Diverticulitis is a condition characterized by the inflammation or infection of small pouches, known as diverticula, that can form along the walls of the digestive tract. When these pouches become inflamed or infected, they can cause severe abdominal pain, fever, nausea, and a noticeable change in bowel habits. In some cases, surgery may be required to treat diverticulitis, particularly if it is recurrent, severe, or complicated by complications such as abscesses, fistulas, or perforation.

When is Surgery Necessary?
While many cases of diverticulitis can be managed with antibiotics, dietary changes, and rest, surgery may be necessary in cases where:
- The patient experiences multiple recurrent episodes of diverticulitis.

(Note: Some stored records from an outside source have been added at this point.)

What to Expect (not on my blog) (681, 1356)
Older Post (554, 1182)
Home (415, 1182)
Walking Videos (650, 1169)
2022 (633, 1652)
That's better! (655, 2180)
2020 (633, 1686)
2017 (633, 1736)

- There is a failure to respond to medical treatment.
- Complications such as abscesses, fistulas, or perforation occur.
- There is a significant obstruction in the colon.
- The patient has a weakened immune system, increasing the risk of complications.
Types of Diverticulitis Surgery
There are several types of surgeries that can be performed to treat diverticulitis, depending on the severity of the condition and the specific needs of the patient:
1. Primary Bowel Resection
This is the most common surgical procedure for diverticulitis. During a primary bowel resection, the surgeon removes the affected section of the intestine and then reconnects the healthy sections. This procedure can be performed as an open surgery with a single large incision or as a minimally invasive laparoscopic surgery with several small incisions.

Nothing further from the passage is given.